Collected data
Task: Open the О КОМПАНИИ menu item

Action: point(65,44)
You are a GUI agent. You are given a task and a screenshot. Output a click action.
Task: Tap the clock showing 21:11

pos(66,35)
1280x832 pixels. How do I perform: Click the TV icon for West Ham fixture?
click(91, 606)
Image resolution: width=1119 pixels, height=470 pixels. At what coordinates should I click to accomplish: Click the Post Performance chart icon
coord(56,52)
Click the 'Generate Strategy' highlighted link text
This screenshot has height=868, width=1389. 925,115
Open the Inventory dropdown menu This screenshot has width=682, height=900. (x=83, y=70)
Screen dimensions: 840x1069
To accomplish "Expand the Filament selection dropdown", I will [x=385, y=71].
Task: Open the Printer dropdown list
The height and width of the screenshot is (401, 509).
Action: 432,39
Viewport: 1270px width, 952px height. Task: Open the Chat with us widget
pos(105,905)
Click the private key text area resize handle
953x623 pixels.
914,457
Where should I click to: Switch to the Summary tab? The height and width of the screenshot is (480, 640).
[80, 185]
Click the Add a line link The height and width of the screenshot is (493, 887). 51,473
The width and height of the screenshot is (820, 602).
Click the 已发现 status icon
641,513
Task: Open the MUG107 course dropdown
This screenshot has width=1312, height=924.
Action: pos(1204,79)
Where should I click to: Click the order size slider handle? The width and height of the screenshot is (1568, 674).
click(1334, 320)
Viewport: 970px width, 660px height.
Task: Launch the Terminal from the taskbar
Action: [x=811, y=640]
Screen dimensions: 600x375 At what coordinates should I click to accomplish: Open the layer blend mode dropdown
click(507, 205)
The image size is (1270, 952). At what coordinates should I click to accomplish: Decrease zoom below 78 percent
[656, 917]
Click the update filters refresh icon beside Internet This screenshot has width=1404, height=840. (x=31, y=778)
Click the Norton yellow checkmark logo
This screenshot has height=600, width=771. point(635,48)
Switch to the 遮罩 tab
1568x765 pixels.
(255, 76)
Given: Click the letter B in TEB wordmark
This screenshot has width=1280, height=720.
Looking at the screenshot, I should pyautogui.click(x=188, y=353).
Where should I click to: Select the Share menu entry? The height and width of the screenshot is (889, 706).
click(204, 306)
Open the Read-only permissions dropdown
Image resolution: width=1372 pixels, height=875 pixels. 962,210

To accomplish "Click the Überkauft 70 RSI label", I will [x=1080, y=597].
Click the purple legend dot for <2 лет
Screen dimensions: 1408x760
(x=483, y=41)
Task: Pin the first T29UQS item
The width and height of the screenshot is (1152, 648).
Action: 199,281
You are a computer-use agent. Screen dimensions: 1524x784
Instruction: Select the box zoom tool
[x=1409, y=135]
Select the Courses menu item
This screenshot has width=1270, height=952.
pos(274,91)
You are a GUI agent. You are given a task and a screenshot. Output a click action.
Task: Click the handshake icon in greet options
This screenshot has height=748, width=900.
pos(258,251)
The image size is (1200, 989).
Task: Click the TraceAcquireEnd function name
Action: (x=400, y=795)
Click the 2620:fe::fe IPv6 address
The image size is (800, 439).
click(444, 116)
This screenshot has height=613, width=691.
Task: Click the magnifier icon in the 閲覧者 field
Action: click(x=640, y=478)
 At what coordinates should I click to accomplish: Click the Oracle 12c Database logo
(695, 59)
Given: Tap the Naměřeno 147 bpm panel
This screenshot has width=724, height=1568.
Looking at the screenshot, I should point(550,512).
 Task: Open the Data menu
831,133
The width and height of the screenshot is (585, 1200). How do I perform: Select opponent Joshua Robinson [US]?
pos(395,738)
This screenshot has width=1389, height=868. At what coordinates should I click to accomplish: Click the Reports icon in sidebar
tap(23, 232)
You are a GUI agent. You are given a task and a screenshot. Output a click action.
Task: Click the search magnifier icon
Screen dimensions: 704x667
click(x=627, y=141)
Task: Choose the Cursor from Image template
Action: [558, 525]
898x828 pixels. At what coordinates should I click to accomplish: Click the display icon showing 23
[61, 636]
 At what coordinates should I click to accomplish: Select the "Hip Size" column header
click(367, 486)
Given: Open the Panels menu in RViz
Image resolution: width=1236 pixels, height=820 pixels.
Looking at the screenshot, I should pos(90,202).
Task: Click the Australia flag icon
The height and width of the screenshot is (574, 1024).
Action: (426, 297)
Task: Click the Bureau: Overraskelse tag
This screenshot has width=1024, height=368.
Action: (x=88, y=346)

*YOUR OBJECTIVE*: Return all of the data precisely as it appears.

*ANSWER TO THIS TASK*:
Task: Open the О КОМПАНИИ menu item

Action: point(65,44)
You are a GUI agent. You are given a task and a screenshot. Output a click action.
Task: Tap the clock showing 21:11

pos(66,35)
1280x832 pixels. How do I perform: Click the TV icon for West Ham fixture?
click(91, 606)
Image resolution: width=1119 pixels, height=470 pixels. At what coordinates should I click to accomplish: Click the Post Performance chart icon
coord(56,52)
Click the 'Generate Strategy' highlighted link text
This screenshot has height=868, width=1389. 925,115
Open the Inventory dropdown menu This screenshot has width=682, height=900. (x=83, y=70)
Screen dimensions: 840x1069
To accomplish "Expand the Filament selection dropdown", I will [x=385, y=71].
Task: Open the Printer dropdown list
The height and width of the screenshot is (401, 509).
Action: 432,39
Viewport: 1270px width, 952px height. Task: Open the Chat with us widget
pos(105,905)
Click the private key text area resize handle
953x623 pixels.
914,457
Where should I click to: Switch to the Summary tab? The height and width of the screenshot is (480, 640).
[80, 185]
Click the Add a line link The height and width of the screenshot is (493, 887). 51,473
The width and height of the screenshot is (820, 602).
Click the 已发现 status icon
641,513
Task: Open the MUG107 course dropdown
This screenshot has width=1312, height=924.
Action: pos(1204,79)
Where should I click to: Click the order size slider handle? The width and height of the screenshot is (1568, 674).
click(1334, 320)
Viewport: 970px width, 660px height.
Task: Launch the Terminal from the taskbar
Action: [x=811, y=640]
Screen dimensions: 600x375 At what coordinates should I click to accomplish: Open the layer blend mode dropdown
click(507, 205)
The image size is (1270, 952). At what coordinates should I click to accomplish: Decrease zoom below 78 percent
[656, 917]
Click the update filters refresh icon beside Internet This screenshot has width=1404, height=840. (x=31, y=778)
Click the Norton yellow checkmark logo
This screenshot has height=600, width=771. point(635,48)
Switch to the 遮罩 tab
1568x765 pixels.
(255, 76)
Given: Click the letter B in TEB wordmark
This screenshot has width=1280, height=720.
Looking at the screenshot, I should pyautogui.click(x=188, y=353).
Where should I click to: Select the Share menu entry? The height and width of the screenshot is (889, 706).
click(204, 306)
Open the Read-only permissions dropdown
Image resolution: width=1372 pixels, height=875 pixels. 962,210

To accomplish "Click the Überkauft 70 RSI label", I will [x=1080, y=597].
Click the purple legend dot for <2 лет
Screen dimensions: 1408x760
(x=483, y=41)
Task: Pin the first T29UQS item
The width and height of the screenshot is (1152, 648).
Action: 199,281
You are a computer-use agent. Screen dimensions: 1524x784
Instruction: Select the box zoom tool
[x=1409, y=135]
Select the Courses menu item
This screenshot has width=1270, height=952.
pos(274,91)
You are a GUI agent. You are given a task and a screenshot. Output a click action.
Task: Click the handshake icon in greet options
This screenshot has height=748, width=900.
pos(258,251)
The image size is (1200, 989).
Task: Click the TraceAcquireEnd function name
Action: (x=400, y=795)
Click the 2620:fe::fe IPv6 address
The image size is (800, 439).
click(444, 116)
This screenshot has height=613, width=691.
Task: Click the magnifier icon in the 閲覧者 field
Action: click(x=640, y=478)
 At what coordinates should I click to accomplish: Click the Oracle 12c Database logo
(695, 59)
Given: Tap the Naměřeno 147 bpm panel
This screenshot has width=724, height=1568.
Looking at the screenshot, I should point(550,512).
 Task: Open the Data menu
831,133
The width and height of the screenshot is (585, 1200). How do I perform: Select opponent Joshua Robinson [US]?
pos(395,738)
This screenshot has width=1389, height=868. At what coordinates should I click to accomplish: Click the Reports icon in sidebar
tap(23, 232)
You are a GUI agent. You are given a task and a screenshot. Output a click action.
Task: Click the search magnifier icon
Screen dimensions: 704x667
click(x=627, y=141)
Task: Choose the Cursor from Image template
Action: [558, 525]
898x828 pixels. At what coordinates should I click to accomplish: Click the display icon showing 23
[61, 636]
 At what coordinates should I click to accomplish: Select the "Hip Size" column header
click(367, 486)
Given: Open the Panels menu in RViz
Image resolution: width=1236 pixels, height=820 pixels.
Looking at the screenshot, I should pos(90,202).
Task: Click the Australia flag icon
The height and width of the screenshot is (574, 1024).
Action: (426, 297)
Task: Click the Bureau: Overraskelse tag
This screenshot has width=1024, height=368.
Action: (x=88, y=346)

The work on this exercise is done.